Scenario 2: Correct but Confusing
The error message "Authentication failed: INVALID_CREDENTIALS_401" is technically accurate (verification passes). But users do not understand what it means or what to do next (validation fails). "Incorrect email or password. Try again or reset your password." would pass both.
Scenario 3: Spec Was Wrong
The specification says "display prices in USD." The implementation correctly shows USD prices (verification passes). But the product is launching in Europe, and users expect EUR (validation fails — the spec itself was wrong).
QA's Role in Both
Verification Role
- Write and execute test cases against specifications
- Report defects when behavior deviates from specs
- Maintain regression test suites
- Participate in code and design reviews
Validation Role
- Participate in UAT sessions with real users
- Provide usability feedback based on testing experience
- Question requirements that seem confusing or incomplete
- Report "this works correctly but seems wrong" observations
- Advocate for the end user when the spec is ambiguous
The Shift-Left Approach
Modern QA engineers participate in validation earlier in the process:
- During requirement refinement: "This requirement says X, but users might expect Y"
- During design review: "This flow has 7 steps — can we reduce it to 3?"
- During sprint planning: "Have we talked to users about whether they actually need this feature?"
Verification vs Validation in Different Methodologies
| Methodology | Verification Emphasis | Validation Emphasis |
|---|---|---|
| Waterfall | Heavy (testing phase against detailed specs) | Late (UAT at the end, expensive to change) |
| Agile | Continuous (automated tests, CI/CD) | Frequent (sprint demos, user feedback each iteration) |
| DevOps | Automated (pipeline gates, quality checks) | Continuous (feature flags, canary releases, monitoring) |
| Lean/Startup | Minimal (just enough to avoid breaking things) | Primary focus (validated learning, MVP testing) |
Related Concepts
Alpha vs Beta Testing
- Alpha testing: Internal validation by the QA team or internal users, before external release
- Beta testing: External validation by real users in a production-like environment
V-Model
The V-Model explicitly maps verification and validation activities to development phases:
Requirements ──────────────────── Acceptance Testing (Validation)

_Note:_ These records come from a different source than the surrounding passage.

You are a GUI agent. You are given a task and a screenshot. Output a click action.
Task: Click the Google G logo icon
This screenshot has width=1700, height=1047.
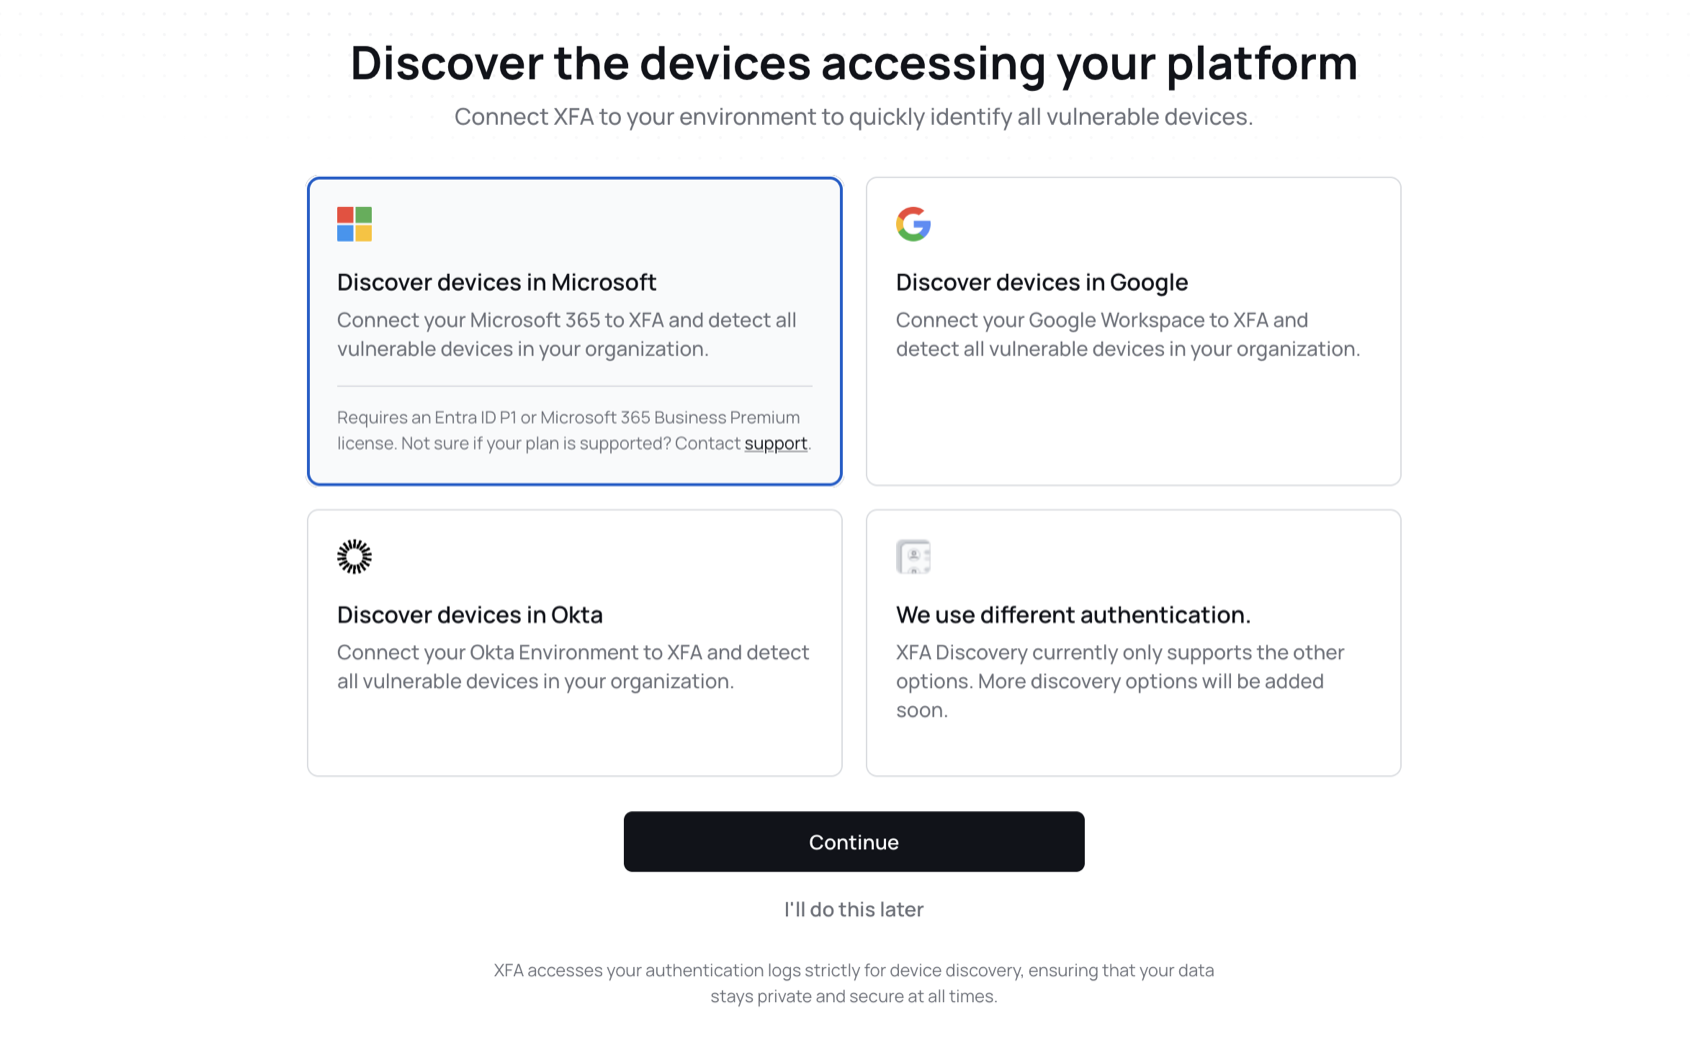point(913,224)
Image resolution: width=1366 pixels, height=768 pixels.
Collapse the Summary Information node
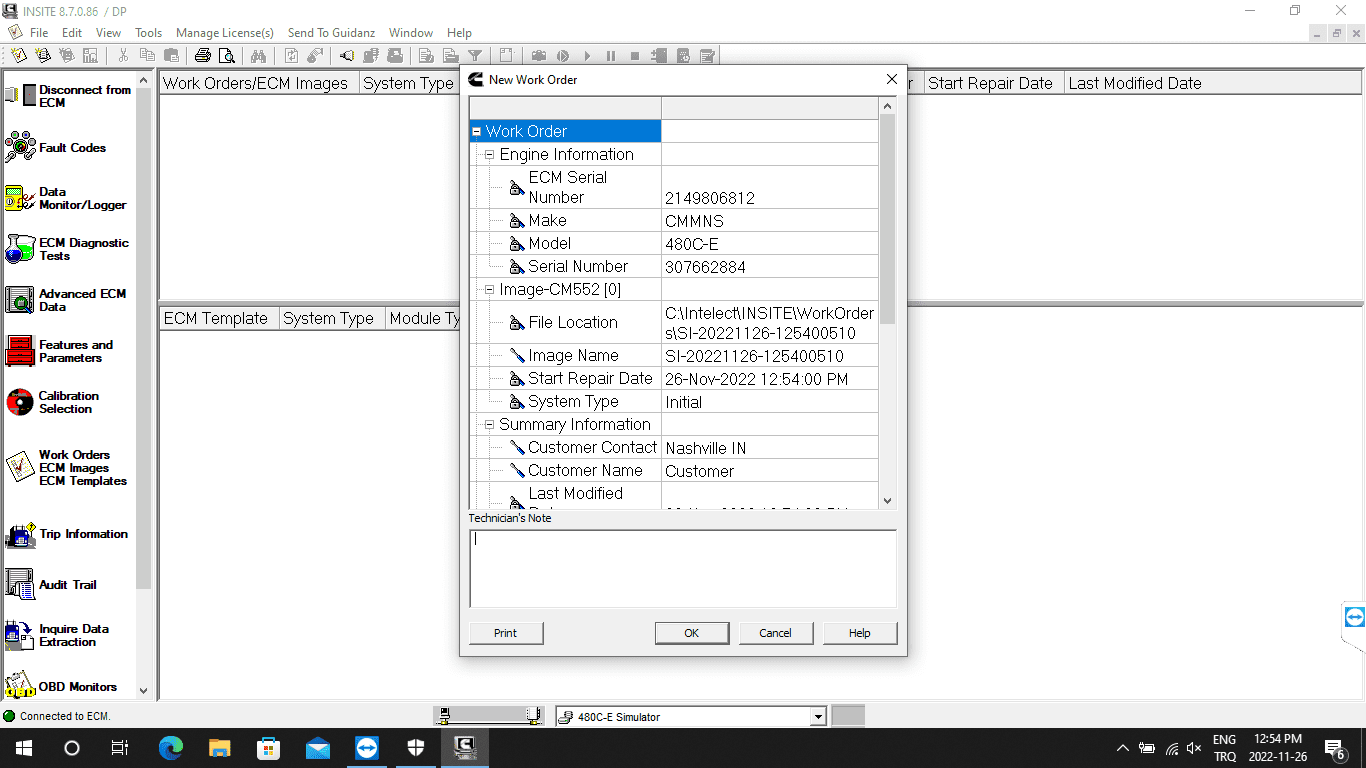point(489,425)
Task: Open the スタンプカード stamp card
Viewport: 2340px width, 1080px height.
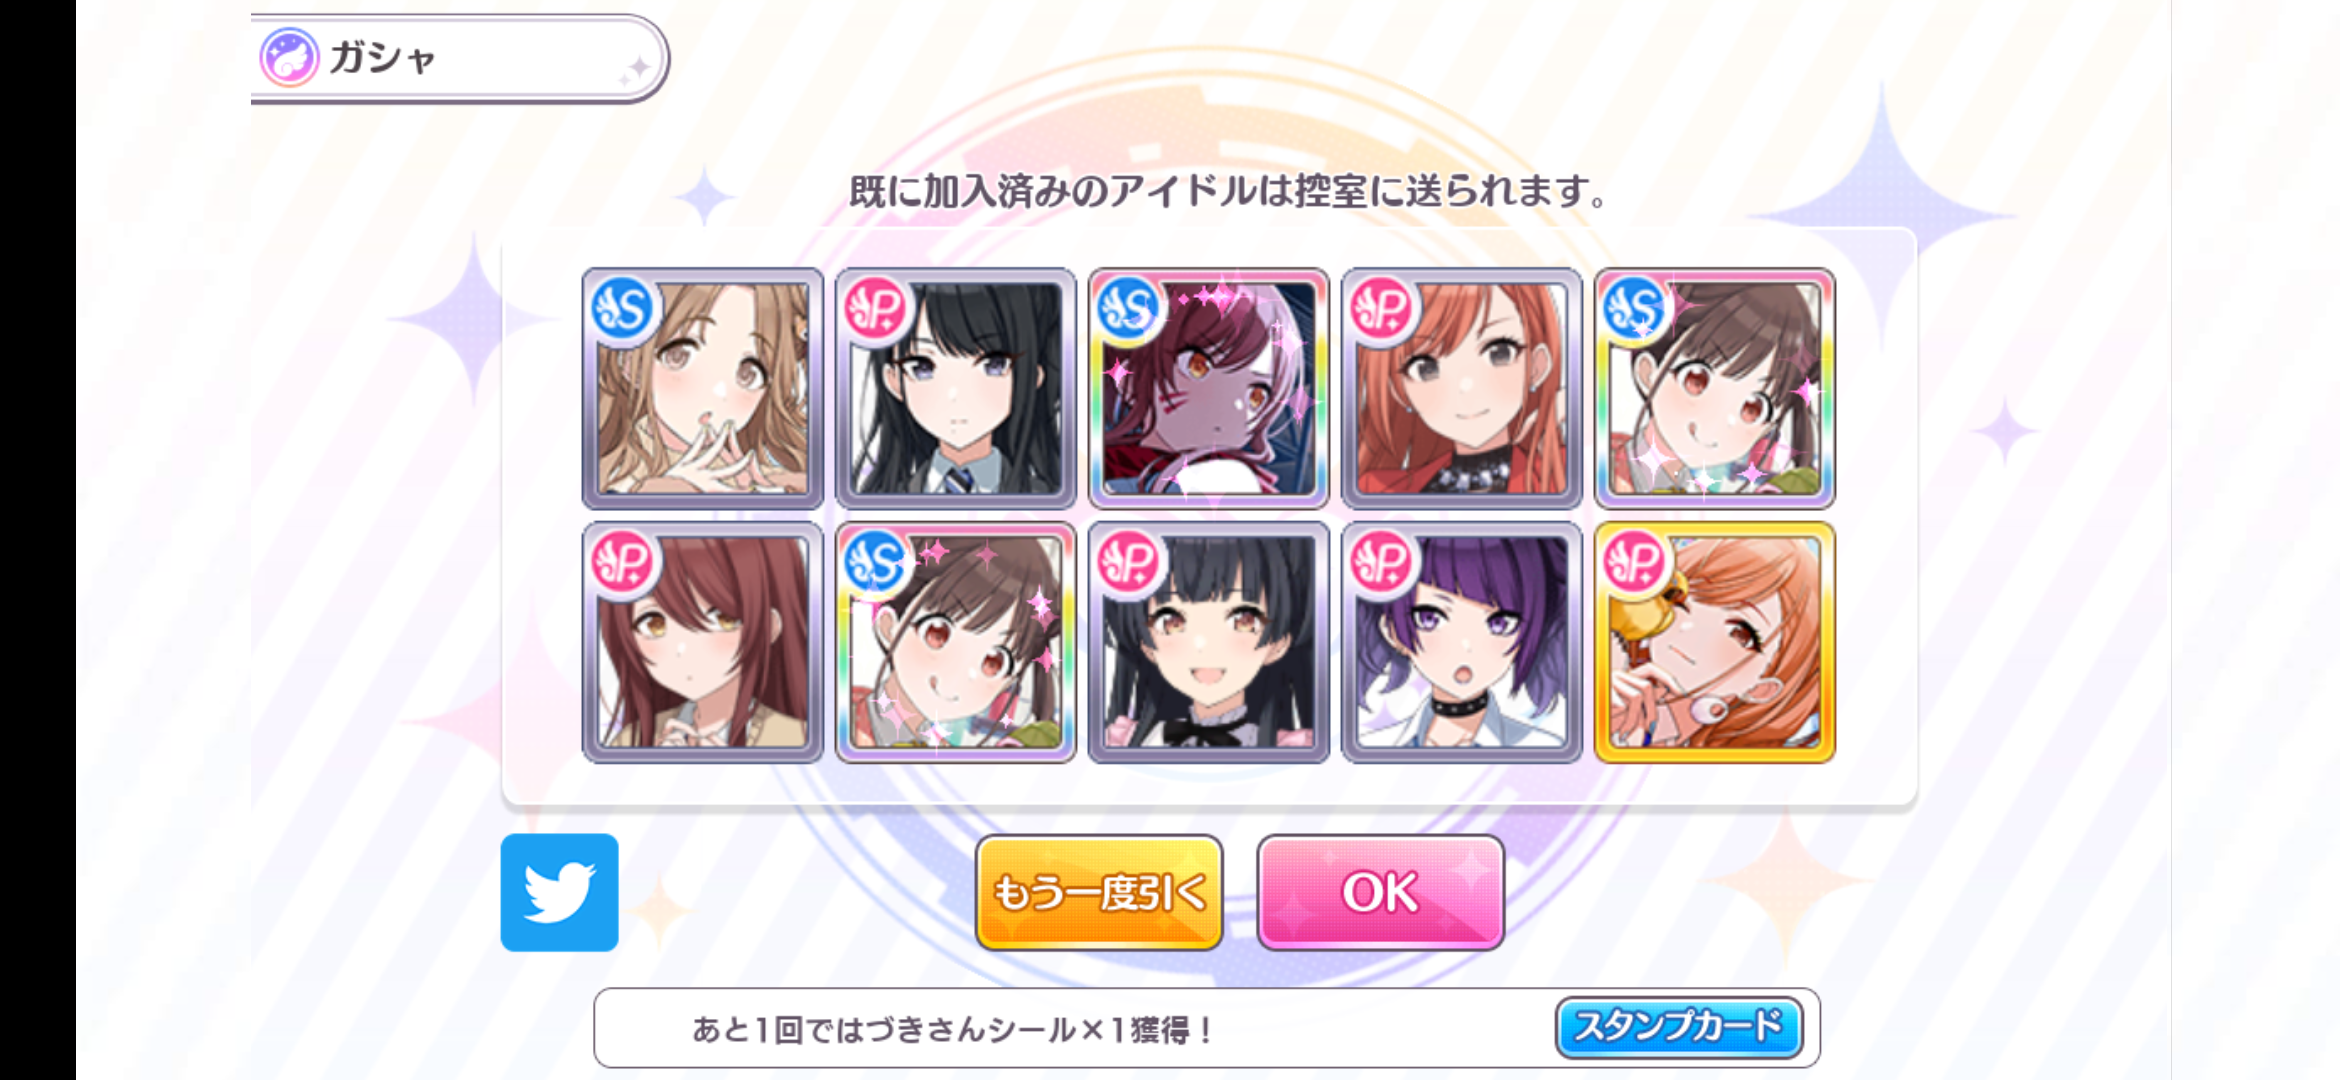Action: point(1679,1027)
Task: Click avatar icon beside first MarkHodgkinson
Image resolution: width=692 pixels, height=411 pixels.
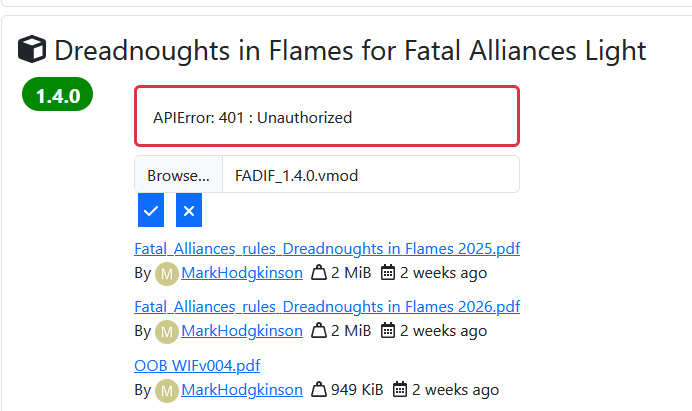Action: click(x=167, y=273)
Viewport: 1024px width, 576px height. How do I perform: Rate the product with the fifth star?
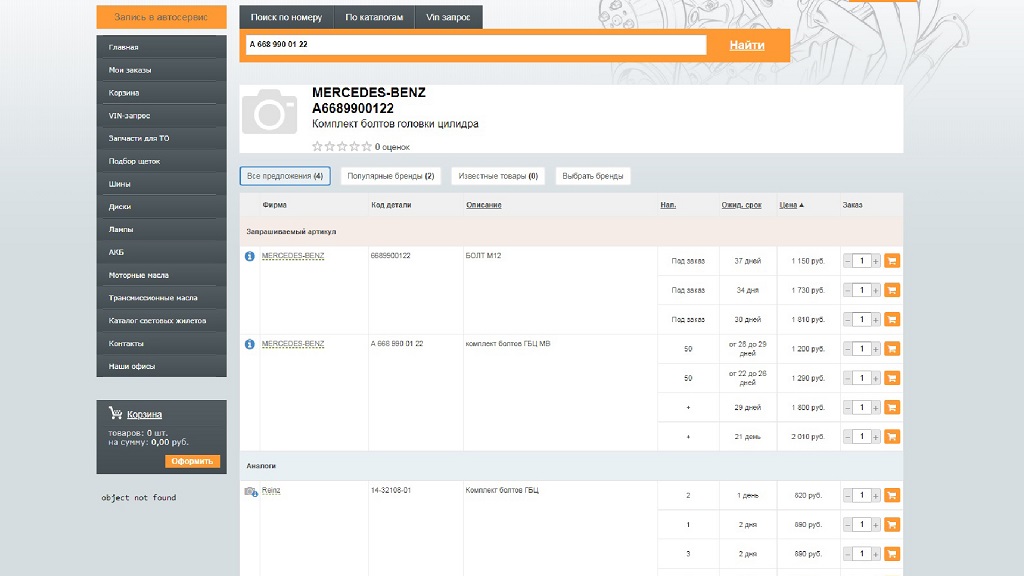[x=367, y=147]
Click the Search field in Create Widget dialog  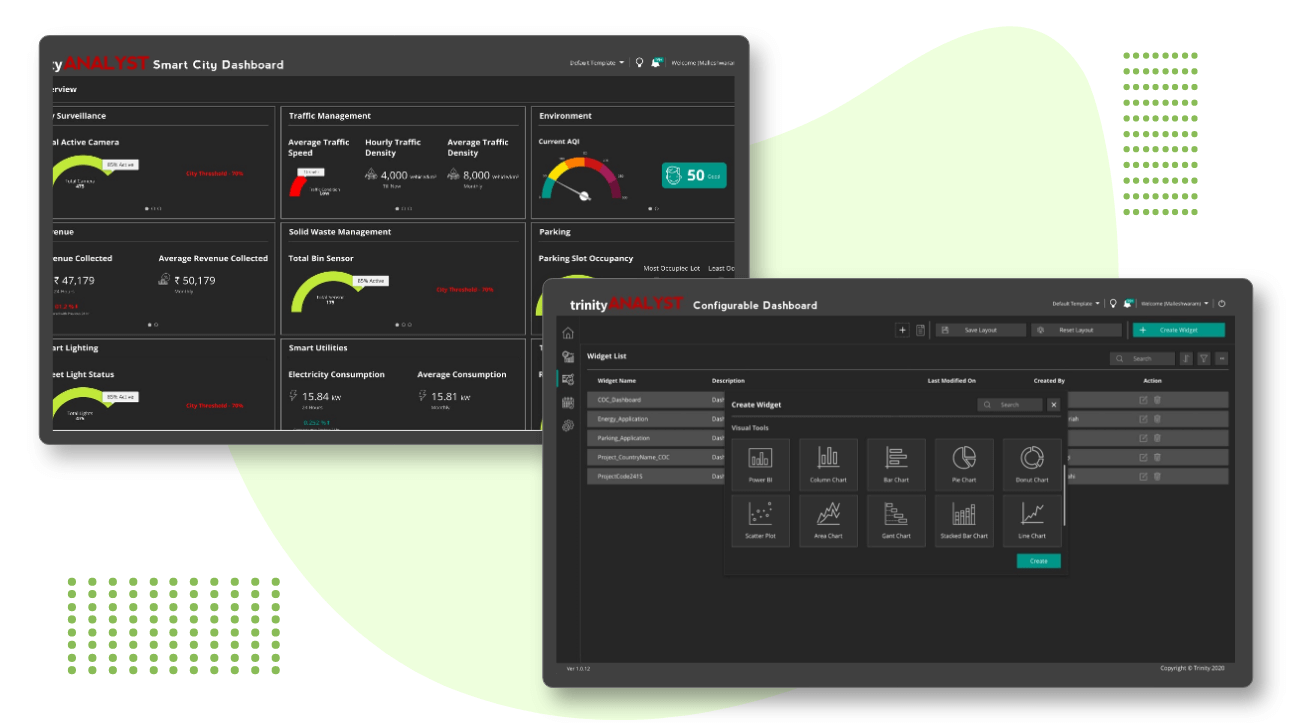click(1010, 405)
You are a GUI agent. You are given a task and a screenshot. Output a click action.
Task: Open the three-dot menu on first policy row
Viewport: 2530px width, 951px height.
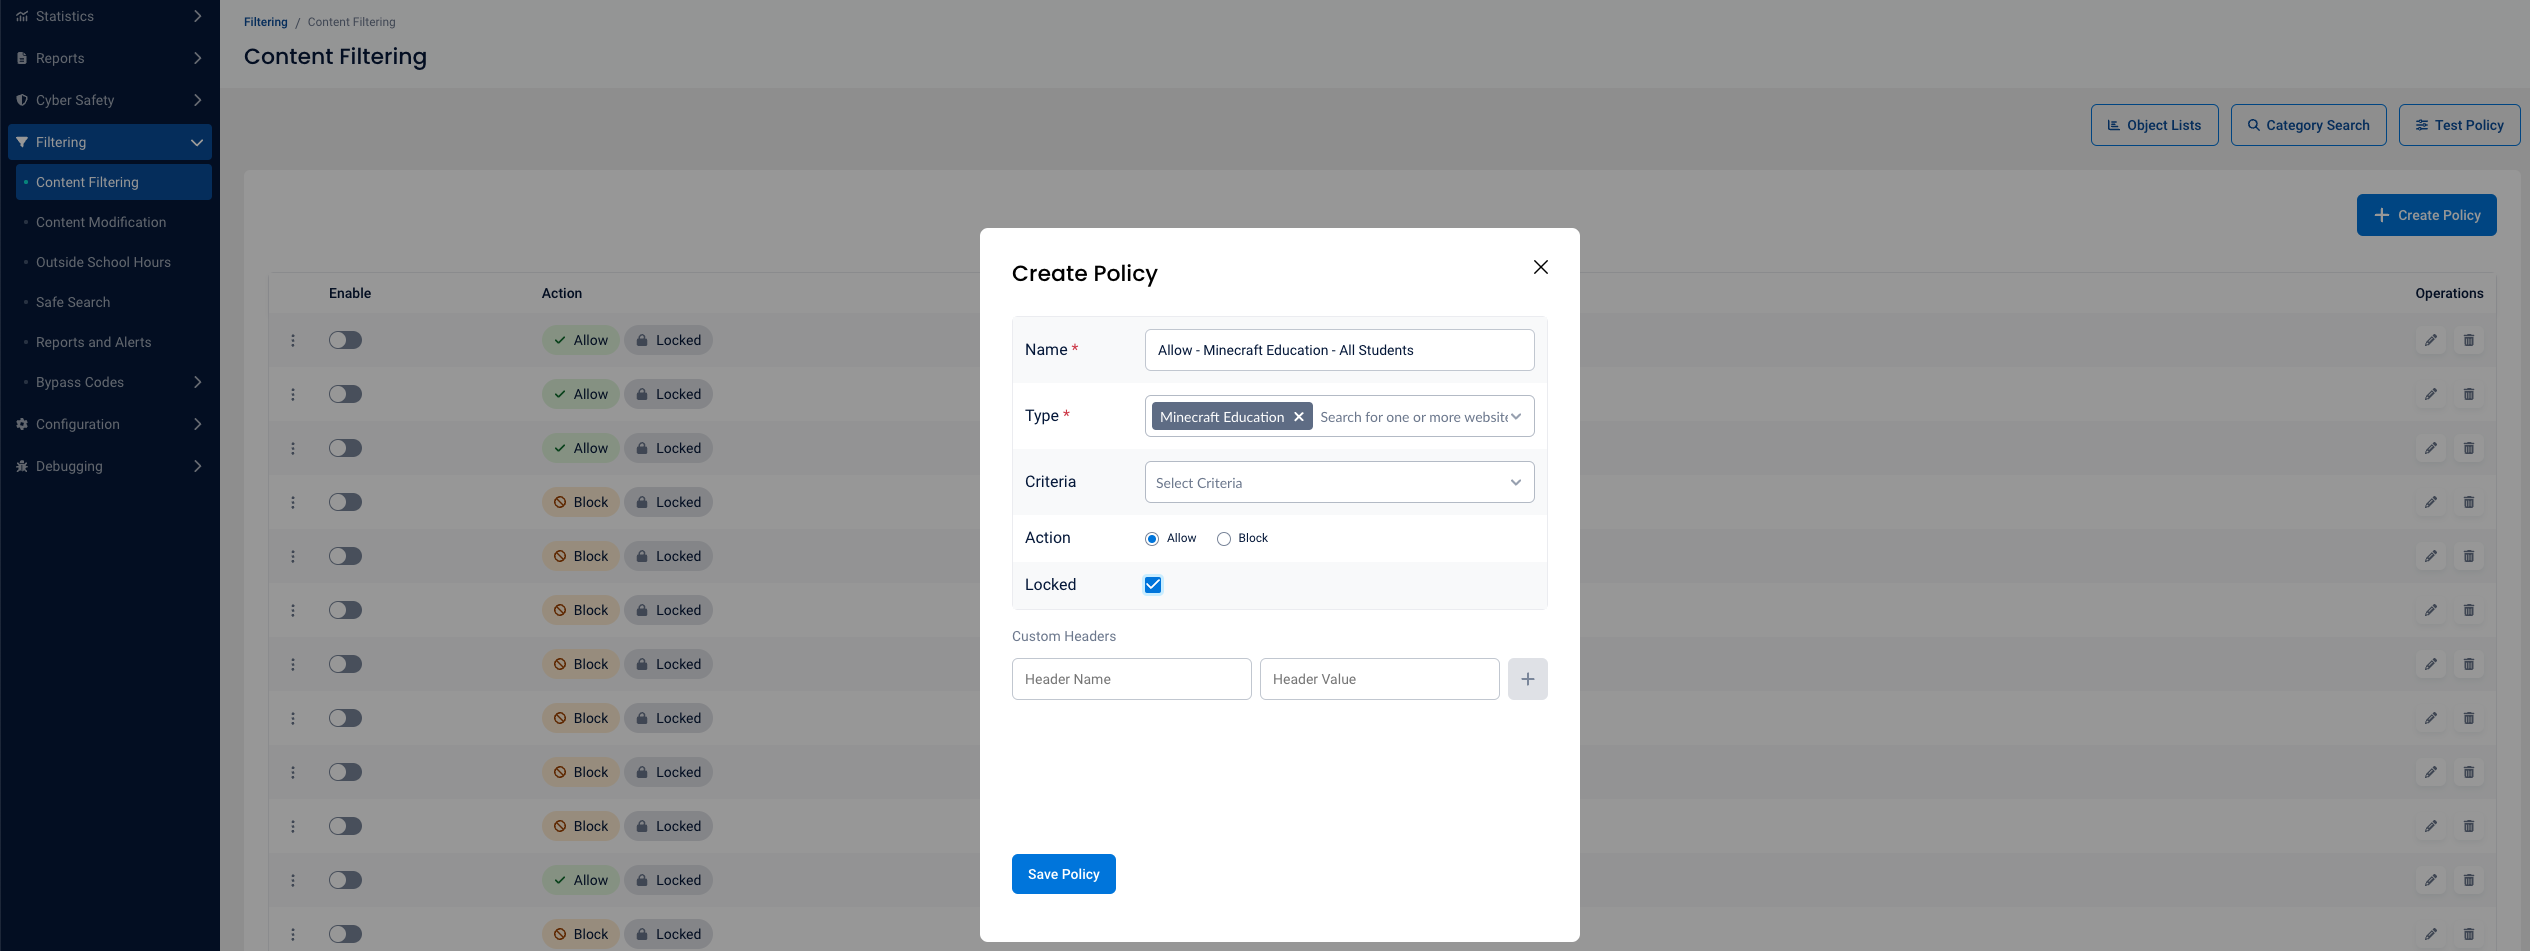coord(293,340)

System Design ──────────────── System Testing (Verification)
Architecture ─────────────── Integration Testing (Verification)
Coding ─────────────────── Unit Testing (Verification)
Each level on the left (development) has a corresponding test level on the right. Verification dominates the lower levels; validation dominates the top.
Practical Exercise
For the following features, write one verification test and one validation test:
- Email notifications: The system sends an email when an order is shipped
- Search autocomplete: The search bar suggests results as the user types
- User onboarding: A 5-step wizard guides new users through account setup
For each, consider: what could pass verification but fail validation?
Key Takeaways
- Verification: "Building the product right" — does it match the spec?
- Validation: "Building the right product" — does it meet user needs?
- A product can pass verification and fail validation
- QA engineers must participate in both — checking specs AND advocating for users
- Modern QA shifts validation left: question requirements early, do not wait until UAT
Interview Talking Point: "I treat manual testing as a thinking discipline, not a task to automate away. I use session-based exploratory testing with charters and time boxes to systematically find issues that scripted tests miss. When I file a bug, I include a minimal reproduction, environment details, and a clear severity/priority split — because a bug report that a developer can reproduce in under two minutes gets fixed in hours, not weeks. I also distinguish between verification and validation — I test against specs, but I also ask whether the spec itself serves the user."